Count the lines in the records below that contain the word "avatar". Reply with the number alone.

─── Input

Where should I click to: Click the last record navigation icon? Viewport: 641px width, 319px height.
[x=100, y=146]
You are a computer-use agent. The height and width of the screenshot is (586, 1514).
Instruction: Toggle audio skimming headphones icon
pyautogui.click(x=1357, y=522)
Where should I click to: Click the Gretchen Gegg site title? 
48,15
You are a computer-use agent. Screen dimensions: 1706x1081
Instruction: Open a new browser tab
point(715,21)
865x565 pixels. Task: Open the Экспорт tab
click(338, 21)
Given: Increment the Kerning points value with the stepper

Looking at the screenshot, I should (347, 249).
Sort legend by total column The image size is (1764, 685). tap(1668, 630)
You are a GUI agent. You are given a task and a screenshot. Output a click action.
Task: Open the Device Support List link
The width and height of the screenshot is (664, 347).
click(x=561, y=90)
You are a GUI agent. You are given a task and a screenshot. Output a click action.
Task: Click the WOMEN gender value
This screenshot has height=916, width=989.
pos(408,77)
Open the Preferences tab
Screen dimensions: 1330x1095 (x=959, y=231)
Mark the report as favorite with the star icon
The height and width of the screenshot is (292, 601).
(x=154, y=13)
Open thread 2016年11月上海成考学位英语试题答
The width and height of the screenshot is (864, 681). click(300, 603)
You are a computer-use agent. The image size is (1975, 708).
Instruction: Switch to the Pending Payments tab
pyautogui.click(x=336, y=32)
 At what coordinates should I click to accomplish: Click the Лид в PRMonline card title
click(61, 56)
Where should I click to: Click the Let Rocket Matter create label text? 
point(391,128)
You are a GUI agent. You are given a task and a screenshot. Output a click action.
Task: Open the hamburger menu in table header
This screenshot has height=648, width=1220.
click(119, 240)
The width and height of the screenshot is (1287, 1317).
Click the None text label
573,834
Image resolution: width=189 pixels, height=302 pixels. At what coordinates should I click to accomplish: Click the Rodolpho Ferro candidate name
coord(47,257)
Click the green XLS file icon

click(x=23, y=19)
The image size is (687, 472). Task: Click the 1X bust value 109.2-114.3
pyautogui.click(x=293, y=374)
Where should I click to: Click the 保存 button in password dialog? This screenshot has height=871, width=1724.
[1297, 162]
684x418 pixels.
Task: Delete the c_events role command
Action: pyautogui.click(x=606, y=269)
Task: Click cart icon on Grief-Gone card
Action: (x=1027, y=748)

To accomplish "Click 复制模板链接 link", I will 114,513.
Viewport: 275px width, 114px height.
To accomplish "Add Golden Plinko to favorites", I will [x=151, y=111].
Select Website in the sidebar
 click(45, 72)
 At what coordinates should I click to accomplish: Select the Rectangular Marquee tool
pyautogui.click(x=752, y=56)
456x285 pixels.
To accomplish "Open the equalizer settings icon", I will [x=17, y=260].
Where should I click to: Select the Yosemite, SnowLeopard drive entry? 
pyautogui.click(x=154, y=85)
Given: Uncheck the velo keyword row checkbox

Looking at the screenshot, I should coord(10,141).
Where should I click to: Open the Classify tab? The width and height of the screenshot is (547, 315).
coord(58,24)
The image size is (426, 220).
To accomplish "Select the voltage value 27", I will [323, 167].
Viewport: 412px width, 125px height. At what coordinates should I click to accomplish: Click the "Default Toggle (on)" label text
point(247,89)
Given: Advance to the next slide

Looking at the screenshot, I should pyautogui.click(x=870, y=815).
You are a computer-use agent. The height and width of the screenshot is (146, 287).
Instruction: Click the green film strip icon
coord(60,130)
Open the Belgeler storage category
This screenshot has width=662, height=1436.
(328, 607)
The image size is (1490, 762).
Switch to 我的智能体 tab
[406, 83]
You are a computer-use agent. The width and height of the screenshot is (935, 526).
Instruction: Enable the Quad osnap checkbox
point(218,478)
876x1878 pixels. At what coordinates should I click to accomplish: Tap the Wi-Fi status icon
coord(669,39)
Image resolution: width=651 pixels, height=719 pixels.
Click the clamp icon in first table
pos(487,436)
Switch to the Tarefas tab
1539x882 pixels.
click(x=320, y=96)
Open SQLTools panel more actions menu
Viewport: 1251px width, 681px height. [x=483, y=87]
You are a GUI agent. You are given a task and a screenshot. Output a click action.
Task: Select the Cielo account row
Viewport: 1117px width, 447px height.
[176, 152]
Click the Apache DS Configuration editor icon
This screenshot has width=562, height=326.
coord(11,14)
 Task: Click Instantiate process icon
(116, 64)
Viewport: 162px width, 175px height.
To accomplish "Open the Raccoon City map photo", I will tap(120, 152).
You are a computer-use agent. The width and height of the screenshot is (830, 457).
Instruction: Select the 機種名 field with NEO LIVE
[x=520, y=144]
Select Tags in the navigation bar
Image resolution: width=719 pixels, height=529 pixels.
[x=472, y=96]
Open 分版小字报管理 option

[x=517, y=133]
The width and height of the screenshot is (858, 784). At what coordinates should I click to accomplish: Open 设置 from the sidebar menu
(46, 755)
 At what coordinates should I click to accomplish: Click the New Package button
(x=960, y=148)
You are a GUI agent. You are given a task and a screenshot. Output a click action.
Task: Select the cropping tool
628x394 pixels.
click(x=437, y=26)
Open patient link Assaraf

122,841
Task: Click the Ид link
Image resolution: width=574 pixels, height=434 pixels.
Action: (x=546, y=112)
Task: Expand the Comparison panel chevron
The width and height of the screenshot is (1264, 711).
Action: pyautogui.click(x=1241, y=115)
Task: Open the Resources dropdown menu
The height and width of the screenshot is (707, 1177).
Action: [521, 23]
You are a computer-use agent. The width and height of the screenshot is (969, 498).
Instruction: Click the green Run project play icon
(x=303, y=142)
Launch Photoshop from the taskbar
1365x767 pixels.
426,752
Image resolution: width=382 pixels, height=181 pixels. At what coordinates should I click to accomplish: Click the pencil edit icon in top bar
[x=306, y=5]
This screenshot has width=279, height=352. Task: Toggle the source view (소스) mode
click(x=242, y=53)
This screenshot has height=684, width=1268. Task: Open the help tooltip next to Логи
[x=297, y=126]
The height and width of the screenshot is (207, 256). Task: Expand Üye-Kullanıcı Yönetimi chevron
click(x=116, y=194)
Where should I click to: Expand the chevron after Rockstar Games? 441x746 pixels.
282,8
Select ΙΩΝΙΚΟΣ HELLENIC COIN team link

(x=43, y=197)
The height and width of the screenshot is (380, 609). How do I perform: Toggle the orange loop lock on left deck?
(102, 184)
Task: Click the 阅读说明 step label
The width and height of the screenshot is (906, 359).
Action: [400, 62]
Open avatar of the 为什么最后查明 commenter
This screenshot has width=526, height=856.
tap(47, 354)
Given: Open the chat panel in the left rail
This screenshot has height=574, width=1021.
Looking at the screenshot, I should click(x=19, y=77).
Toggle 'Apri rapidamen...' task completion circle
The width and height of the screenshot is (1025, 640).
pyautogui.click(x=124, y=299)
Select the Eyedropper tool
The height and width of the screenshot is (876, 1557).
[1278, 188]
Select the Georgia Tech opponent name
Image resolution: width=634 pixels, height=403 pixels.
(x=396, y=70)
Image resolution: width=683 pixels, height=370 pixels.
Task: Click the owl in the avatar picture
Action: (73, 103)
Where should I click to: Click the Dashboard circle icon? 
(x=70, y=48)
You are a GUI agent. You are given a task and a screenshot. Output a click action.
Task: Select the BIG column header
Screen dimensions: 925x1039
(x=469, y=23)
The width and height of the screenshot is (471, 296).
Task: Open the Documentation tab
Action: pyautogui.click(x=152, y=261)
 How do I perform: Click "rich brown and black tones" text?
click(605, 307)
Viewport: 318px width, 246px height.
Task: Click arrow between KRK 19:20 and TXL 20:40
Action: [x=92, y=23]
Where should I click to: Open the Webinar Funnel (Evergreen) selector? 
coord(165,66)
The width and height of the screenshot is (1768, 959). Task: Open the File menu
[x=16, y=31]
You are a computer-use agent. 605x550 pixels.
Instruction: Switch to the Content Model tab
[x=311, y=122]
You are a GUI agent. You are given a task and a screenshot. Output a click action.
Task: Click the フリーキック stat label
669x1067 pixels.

──────

*Reply to the task*: 2